8 Kasım 2013 Cuma

Meireles değil, Holmen; Emenike değil, Webo!

Bursa maçından önce yazdığım yazı aşağıda.. Kısaca hatırlatırsam, Fenerbahçe'nin orta sahadaki üç pozisyon için 'Topal/Selçuk', 'Emre/Meireles/Cristian/Salih' ve 'Alper/Holmen' şeklindeki üç 'havuz'dan 'birer' oyuncu seçerek oynaması gerektiğini söylemiştim. Bu havuzlardaki oyuncuların da 'mücbir sebepler dışında bir arada kullanılmasının' iyi olmayacağını eklemiştim.

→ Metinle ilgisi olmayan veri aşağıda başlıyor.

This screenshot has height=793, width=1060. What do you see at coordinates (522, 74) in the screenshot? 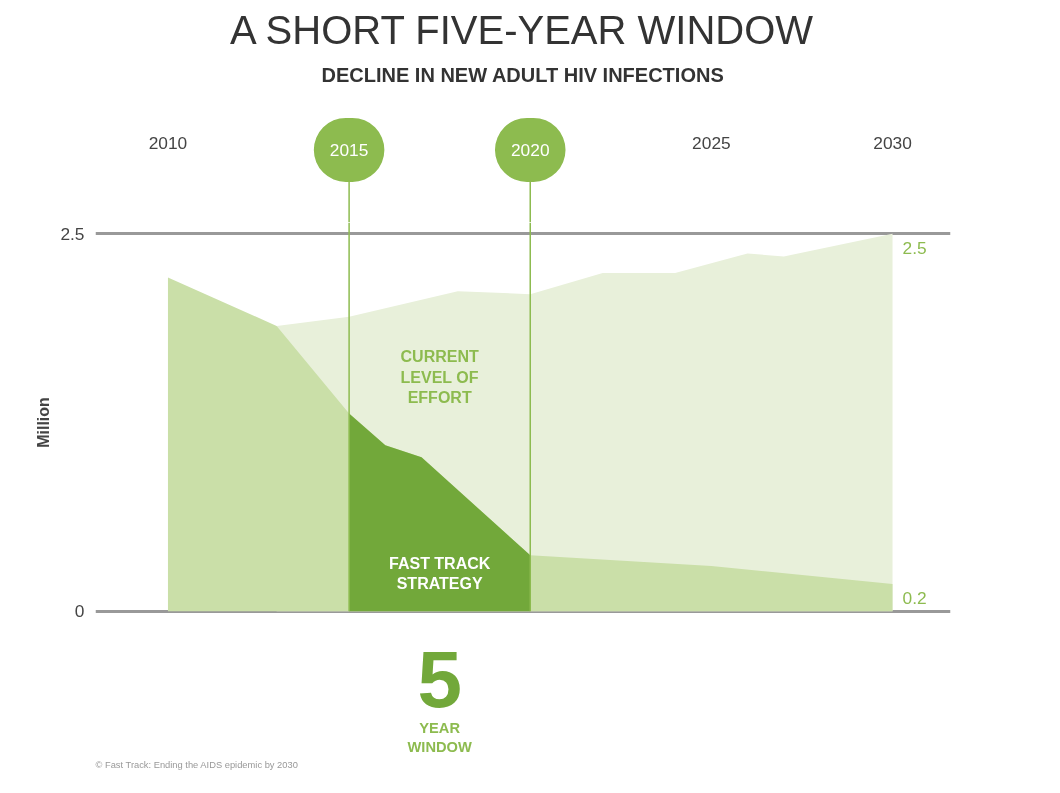
I see `chart-subtitle: DECLINE IN NEW ADULT HIV INFECTIONS` at bounding box center [522, 74].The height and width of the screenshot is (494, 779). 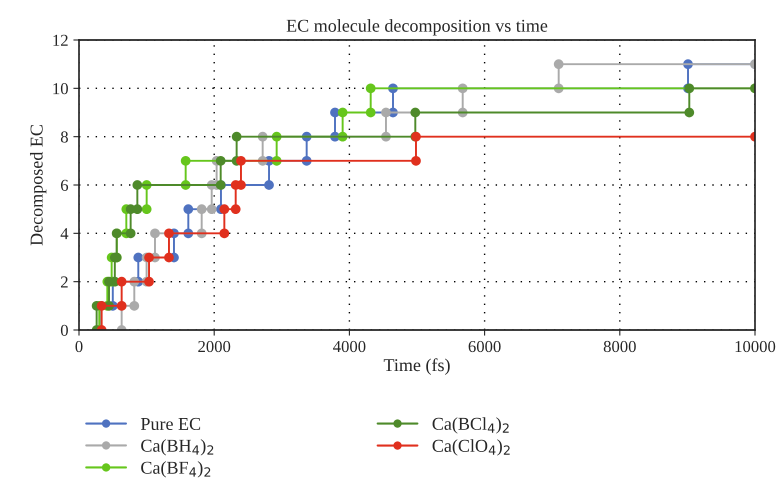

Bursa maçında Ersun hoca, kendisinin de keşfettiğini umduğum bu gerçeğe paralel bir üçlü ile oynadı: Topal, Cristian, Alper. Ağzı ile kuş tutsa taraftara yaranamayan Cristian yine hiç fena oynamadı ama yine eleştirildi. Topal her zamanki Topal, bu takımın en vazgeçilmez oyuncularından biri. Alper ise Fenerbahçe tarihinin en önemli genç yıldızlarından biri, hatta 'ikinci bir Tuncay Şanlı' olacağına dair oluşan kanaatimizi, her geçen maç güçlendirmeye devam ediyor. Neticede benim için de makbul olan orta saha, Bursa maçında buydu. Takım belki çok iyi oynamadı ama 'dengeli' bir görünüm arz etti, yeni bir teknik diretör ile ligin 10. haftasında önemli bir göstergedir bu.

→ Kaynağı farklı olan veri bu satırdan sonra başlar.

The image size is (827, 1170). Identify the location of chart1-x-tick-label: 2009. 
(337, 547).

"O zaman sorun ne, aynı şekilde devam etsin işte!" denebilir. Sorun şu: Alper cezalı olduğu için bu haftaki G.Saray maçında yok. "E iyi ya, o havuzda bir de Holmen yok mu? Alper'in yerine o oynasın, olsun bitsin" denebilir, o da Holmen'in 'yabancı' futbolcu olması nedeniyle öyle kolay yapılabilecek bir şey değil. Artı, bir problem daha var, hatta belki de en büyük problem: Meireles ve Emre iyileşti! Bu iki oyuncuyu 'denge'yle, 'kimya'yla, 'sistem'le veya başka herhangi bir gerekçeyle yedek bırakamazsın. Son iki hafta sakat oldukları için hocanın eli rahattı. Ama şimdi bu takımın en kaliteli 5 oyuncusundan 2'si olan bu iki oyuncu tam olarak hazır durumda ve forma bekliyor. Ne yapacaksın?

Bu durumda naçiz kanaatime göre 'yapılması gereken' başka, Ersun hocanın yapacağı başka, maalesef. Ersun hocanın yapacağı, sanırım (ve basında söylenenlere göre) şu:


Böylece bir taşla birkaç kuş vurulmuş olacak. Hem Alper cezalı diye oynamıyor, hem de Meireles ve Emre'nin ikisi birden sahada olabilecek. Fenerbahçe Aykut Kocaman yönetiminde, geçen sezonun ikinci yarısındaki G.Saray maçına bu orta saha ile çıkmış ve hiç iyi bir futbol oynamamasına rağmen 2-1 kazanmıştı. Ersun Yanal ise sezon başında birkaç maçta denedi bu üçlüyü, o maçlardan hiçbirinde Sivas karşısındaki Holmen ya da son haftalardaki Alper gibi bir performans hatırlamıyoruz. Zaten geçen haftaki yazıyı bunun için yazmıştım, "artık hangi oyuncuların birlikte kullanılması ya da kullanılmaması gerektiği ortaya çıktı" demiştim. İşte o analize göre Meireles ve Emre de, Topal'ın önünde 'birlikte' kullanılmaması gereken oyuncular arasında yer alıyor.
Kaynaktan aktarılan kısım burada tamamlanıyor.